• Stated task: Locate every line in the data below that contains the word "Where" and copy each of those lines.

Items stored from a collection
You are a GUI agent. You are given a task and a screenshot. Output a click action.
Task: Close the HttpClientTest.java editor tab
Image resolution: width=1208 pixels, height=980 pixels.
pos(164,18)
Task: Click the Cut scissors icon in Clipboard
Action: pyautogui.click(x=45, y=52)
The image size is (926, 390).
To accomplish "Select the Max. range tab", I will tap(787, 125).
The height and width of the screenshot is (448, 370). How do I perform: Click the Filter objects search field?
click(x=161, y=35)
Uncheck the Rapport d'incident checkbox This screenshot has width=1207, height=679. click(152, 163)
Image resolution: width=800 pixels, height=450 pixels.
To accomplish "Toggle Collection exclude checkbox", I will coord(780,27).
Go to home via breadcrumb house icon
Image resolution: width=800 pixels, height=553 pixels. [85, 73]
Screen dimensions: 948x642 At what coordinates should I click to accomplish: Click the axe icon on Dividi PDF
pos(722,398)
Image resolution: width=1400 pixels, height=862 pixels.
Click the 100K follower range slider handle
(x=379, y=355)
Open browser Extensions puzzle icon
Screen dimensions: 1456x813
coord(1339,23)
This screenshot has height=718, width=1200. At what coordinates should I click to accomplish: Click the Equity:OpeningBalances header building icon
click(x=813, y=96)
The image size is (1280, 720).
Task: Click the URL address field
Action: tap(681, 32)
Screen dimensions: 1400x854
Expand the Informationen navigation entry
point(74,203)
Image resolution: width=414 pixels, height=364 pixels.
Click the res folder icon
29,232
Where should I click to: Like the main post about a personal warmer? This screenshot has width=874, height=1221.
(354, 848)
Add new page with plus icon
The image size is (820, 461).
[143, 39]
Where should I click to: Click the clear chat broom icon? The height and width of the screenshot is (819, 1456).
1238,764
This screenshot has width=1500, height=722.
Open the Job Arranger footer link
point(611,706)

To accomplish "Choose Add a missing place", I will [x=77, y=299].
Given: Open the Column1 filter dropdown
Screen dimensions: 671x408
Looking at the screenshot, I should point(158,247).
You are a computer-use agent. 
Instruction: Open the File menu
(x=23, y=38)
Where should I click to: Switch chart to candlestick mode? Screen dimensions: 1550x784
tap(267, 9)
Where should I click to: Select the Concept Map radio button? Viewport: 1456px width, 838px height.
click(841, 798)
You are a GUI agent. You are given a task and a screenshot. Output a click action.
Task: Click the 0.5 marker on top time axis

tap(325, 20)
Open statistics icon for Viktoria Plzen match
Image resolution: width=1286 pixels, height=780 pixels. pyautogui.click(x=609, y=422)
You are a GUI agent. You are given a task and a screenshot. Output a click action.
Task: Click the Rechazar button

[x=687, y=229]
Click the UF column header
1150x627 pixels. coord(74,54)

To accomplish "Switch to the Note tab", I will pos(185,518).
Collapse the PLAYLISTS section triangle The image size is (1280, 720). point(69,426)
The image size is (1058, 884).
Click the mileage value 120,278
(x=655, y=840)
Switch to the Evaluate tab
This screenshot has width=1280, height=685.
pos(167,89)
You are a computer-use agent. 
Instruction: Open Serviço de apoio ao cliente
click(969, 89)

• Full output:
Where should I click to: Like the main post about a personal warmer? This screenshot has width=874, height=1221.
Where should I click to: Click the clear chat broom icon? The height and width of the screenshot is (819, 1456).
Where should I click to: Switch chart to candlestick mode? Screen dimensions: 1550x784
Where should I click to: Select the Concept Map radio button? Viewport: 1456px width, 838px height.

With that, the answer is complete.